Func deploy does not wait for autoscaler to start new nodes

gabbler97 opened this issue · 4 comments

I use Knative just as mentioned in the documentation:

 kn version
Version:      v1.12.0
Build Date:   2023-10-25 15:45:39
Git Revision: ae357368
Supported APIs:
* Serving
  - (knative-serving v1.12.0)
* Eventing
  - (knative-eventing v1.12.0)
  - (knative-eventing v1.12.0)
func version
I installed Istio with Istioctl
I have EKS 1.26
I use cluster autoscaler
I have one nodegroup without taints and another nodegroup which has taints (reserved-mynodes: true)
When I am deploying my functions and there are not enough resources in the cluster

cd hello
func --namespace my-ns deploy --registry my-registry-knative-test-go
  Type     Reason            Age              From                Message
  ----     ------            ----             ----                -------
  Warning  FailedScheduling  76s              default-scheduler   0/5 nodes are available: 1 Too many pods, 1 node(s) had untolerated taint {reserved-mynodes: true}, 4 Insufficient cpu. preemption: 0/5 nodes are available: 1 Preemption is not helpful for scheduling, 4 No preemption victims found for incoming pod..

Sometimes I just got timeout after 120s.

func --namespace my-ns deploy --registry my-registry/knative-test-go
Warning: function is in namespace 'my-ns', but requested namespace is 'my-ns'. Continuing with deployment to 'my-ns'.
Warning: namespace chosen is 'my-ns', but currently active namespace is 'default'. Continuing with deployment to 'my-ns'.
function up-to-date.
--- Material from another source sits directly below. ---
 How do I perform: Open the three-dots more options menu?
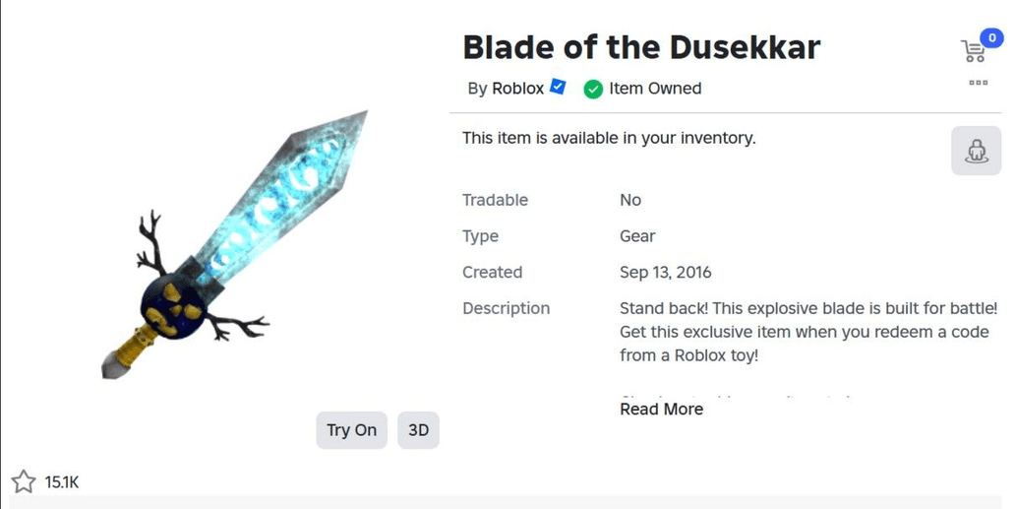click(978, 83)
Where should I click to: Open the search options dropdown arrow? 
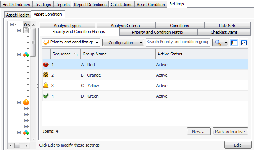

Force rebuild with --build
Pushing function image to the registry "my-registry" using the "my-user" user credentials
⬆️  Deploying function to the cluster

Service output:

deploy error: knative deployer failed to wait for the Knative Service to become ready: timeout: service 'hello' not ready after 120 seconds
Error: knative deployer failed to wait for the Knative Service to become ready: timeout: service 'hello' not ready after 120 seconds

That is clearly caused by cluster autoscaler. It takes 2-3 minutes to bring up a new worker node if there are not enough resources in the cluster. After I create the function with failed state and the new node is there I can retry to deploy my functions without any issue.

func --namespace my-namespace deploy --registry my-artifactory/knative-test-go
Warning: namespace chosen is 'my-namespace', but currently active namespace is 'default'. Continuing with deployment to 'my-namespace'.
function up-to-date. Force rebuild with --build
Pushing function image to the registry "my-artifactory" using the "my-user" user credentials
⬆️  Deploying function to the cluster
✅ Function updated in namespace "my-namespace" and exposed at URL:

How I am able to increase the timeout? I found no --timeout flag or something like this.
Should I find the solution by setting something in knative-eventing?
Thank you very much in advance!

Hello Everyone!
Any clue?

Hello @gabbler97

I am sorry but this timeout is not currently configurable.

I will add this request to our open issues backlog.

I would post your question about knative serving in the CNCF Serving Slack channel. You might get some help there.

In addition to a simple --timeout option, I would prefer we were able to detect that a new node is being allocated, and inform the user; auto-increasing the timeout.

Dear @lkingland ,
Thank you very much for your answer! :)

Hey @lkingland, I think to achieve this we can configure the K8 client, thereby initializing a watcher over the nodes, and look for the events. If a new worker node is allocated, then increasing the timeout.